Cover Her Body
By Eleanore Sullivan
ISBN: 978-1-936214-55-6
Trade Paper, a 2012 release
From Yesteryear Press.
During its history, the United States has periodically seen
the rise of religious movements of various kinds. Sweeping westward, religion followed the
colonization of the land by emigrants from Europe. In the early nineteenth
century, one such revival brought colonies of survivalists from Central Europe
seeking relief from the persecution of powerful main-stream religions. One such
small group came from Wurttemberg, Germany in 1817, with help from Quakers in
England. They called themselves the Society of Separatists. Under the
leadership of a single charismatic leader named Joseph Belmer, they became a
strict religious group, tightly bound, with many rules of conduct that people
today would find oppressive and questionable.
That is the background for this excellent historical crime novel.
The author is a descendent of the founder of Zoar, where the
members of the Society of Separatists established their village on five
thousand acres of owned land on Northeastern Ohio. When the novel opens it is
1830 and the village has completed the digging of a portion of the Ohio and
Erie Canal. Redemption and self-denial are fundamental beliefs of the society,
such that no one travels alone, children are housed in dormitories and life is
strictly regulated. A free-thinking
woman like Adelaide, principal character in the well-written novel, is seen as
a disturbing influence. When she finds a young village woman dead in the nearby
river, an apparent suicide, the village is thrown into turmoil and the specter
of outsiders is immediately raised. Adelaide, trying to adhere to the society’s
principles but still determined to do the right thing by her dead friend,
represents a danger to the leaders of the community.

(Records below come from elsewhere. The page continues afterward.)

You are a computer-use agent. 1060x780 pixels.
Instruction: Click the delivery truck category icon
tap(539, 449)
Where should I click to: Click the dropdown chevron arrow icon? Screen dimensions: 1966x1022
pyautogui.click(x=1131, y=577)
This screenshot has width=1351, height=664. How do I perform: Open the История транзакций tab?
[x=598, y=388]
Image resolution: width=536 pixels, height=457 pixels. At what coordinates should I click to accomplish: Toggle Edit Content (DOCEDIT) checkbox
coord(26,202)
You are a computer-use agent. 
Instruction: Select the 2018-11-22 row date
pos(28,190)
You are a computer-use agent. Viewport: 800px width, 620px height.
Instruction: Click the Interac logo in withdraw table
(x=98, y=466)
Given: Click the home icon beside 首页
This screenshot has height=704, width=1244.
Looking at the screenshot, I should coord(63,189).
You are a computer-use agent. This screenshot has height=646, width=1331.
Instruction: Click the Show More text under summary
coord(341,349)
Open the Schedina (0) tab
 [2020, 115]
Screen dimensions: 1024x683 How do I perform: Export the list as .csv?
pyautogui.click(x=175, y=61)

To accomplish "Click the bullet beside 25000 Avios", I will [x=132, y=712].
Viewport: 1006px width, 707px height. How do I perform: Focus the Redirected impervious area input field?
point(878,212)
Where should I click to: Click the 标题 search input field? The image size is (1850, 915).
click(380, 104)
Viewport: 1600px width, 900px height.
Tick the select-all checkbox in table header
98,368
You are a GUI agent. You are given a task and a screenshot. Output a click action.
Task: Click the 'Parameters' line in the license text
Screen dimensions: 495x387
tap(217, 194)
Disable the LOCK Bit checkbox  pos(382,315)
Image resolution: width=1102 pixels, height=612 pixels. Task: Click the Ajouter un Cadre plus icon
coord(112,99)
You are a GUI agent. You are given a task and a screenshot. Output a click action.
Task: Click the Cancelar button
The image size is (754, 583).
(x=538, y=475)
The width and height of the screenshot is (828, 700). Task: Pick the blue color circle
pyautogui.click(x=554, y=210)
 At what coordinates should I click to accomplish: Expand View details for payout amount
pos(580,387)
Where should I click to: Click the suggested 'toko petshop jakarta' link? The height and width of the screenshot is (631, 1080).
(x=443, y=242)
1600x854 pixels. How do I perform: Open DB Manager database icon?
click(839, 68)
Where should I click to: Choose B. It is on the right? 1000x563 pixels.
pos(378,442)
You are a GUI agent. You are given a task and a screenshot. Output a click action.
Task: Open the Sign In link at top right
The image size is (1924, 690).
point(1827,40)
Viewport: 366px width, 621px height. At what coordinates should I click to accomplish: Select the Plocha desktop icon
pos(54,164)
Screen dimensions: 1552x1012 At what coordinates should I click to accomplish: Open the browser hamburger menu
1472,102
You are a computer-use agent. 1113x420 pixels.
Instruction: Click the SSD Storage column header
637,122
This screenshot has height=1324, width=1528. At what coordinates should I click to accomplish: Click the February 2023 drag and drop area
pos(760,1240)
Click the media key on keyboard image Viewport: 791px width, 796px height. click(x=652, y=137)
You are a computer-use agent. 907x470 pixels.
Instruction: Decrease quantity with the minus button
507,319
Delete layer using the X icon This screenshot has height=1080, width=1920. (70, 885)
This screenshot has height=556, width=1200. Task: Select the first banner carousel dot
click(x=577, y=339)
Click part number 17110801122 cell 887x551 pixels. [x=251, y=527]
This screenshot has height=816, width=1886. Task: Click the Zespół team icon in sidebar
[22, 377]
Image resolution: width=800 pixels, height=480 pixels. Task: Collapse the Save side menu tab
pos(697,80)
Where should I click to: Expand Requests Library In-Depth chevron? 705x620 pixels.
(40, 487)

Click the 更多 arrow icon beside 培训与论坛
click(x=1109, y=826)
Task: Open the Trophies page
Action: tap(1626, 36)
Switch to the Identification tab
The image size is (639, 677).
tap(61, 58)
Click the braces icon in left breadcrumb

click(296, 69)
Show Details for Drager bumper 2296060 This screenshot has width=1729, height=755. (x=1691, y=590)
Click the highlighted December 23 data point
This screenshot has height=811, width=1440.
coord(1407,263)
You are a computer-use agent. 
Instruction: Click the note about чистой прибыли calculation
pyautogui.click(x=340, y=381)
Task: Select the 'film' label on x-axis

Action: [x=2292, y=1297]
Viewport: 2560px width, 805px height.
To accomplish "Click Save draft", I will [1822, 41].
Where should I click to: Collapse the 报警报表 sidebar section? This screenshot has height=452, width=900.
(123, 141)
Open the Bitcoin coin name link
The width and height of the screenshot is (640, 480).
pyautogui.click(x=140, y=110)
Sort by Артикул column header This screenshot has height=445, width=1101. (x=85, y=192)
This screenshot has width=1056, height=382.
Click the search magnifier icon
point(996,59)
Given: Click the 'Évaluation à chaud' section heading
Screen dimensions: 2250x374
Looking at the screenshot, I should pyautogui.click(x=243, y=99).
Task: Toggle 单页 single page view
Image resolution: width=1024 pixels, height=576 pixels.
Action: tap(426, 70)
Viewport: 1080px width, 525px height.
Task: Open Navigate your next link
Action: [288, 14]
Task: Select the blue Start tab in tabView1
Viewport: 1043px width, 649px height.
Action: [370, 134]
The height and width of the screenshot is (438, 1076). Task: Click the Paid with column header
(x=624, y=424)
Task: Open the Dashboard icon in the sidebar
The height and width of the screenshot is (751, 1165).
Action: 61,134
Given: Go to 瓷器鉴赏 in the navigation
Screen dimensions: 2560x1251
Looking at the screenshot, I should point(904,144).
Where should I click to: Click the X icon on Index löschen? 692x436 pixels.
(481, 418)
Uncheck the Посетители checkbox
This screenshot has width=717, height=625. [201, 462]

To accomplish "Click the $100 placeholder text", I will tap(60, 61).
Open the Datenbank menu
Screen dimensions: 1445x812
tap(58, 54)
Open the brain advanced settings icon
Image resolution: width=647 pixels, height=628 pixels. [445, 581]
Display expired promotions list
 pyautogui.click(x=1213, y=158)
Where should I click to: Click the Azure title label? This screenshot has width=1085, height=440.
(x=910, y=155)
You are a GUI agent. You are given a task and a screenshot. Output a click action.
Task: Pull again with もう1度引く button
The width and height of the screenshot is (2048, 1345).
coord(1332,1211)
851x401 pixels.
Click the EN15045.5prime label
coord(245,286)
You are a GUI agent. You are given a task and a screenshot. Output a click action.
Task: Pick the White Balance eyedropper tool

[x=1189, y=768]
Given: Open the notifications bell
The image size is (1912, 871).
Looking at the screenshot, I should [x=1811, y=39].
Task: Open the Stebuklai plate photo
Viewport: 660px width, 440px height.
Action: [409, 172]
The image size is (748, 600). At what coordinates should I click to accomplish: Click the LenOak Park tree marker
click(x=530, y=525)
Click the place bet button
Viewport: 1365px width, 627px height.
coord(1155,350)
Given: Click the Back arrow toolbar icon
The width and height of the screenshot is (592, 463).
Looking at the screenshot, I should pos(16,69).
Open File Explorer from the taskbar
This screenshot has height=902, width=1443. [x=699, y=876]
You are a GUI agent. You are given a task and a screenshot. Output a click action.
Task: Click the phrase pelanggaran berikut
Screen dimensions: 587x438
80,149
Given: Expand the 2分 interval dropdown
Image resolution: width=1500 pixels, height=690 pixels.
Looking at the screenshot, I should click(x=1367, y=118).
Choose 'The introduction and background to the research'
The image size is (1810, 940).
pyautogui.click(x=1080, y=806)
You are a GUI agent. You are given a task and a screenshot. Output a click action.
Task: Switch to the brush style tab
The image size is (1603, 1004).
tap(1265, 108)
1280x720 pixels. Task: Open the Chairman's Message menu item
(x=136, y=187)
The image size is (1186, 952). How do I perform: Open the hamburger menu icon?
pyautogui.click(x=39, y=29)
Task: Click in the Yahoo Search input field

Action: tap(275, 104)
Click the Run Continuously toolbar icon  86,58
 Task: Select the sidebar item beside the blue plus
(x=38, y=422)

Subsequent events and the persistence of Adelaide lead to
greater disruption and a series of decisions that are able to calm the villagers
yet create moral dilemmas. The sense of place is strong and the characters
always meet the test of believability. Readers will come away from this novel
with new understanding of the role of some women in a very specific society, but
with lessons for our broader, modern society in which we all live. Strongly recommended, I look forward to more
life lessons of tolerance and thoughtful beliefs from this author.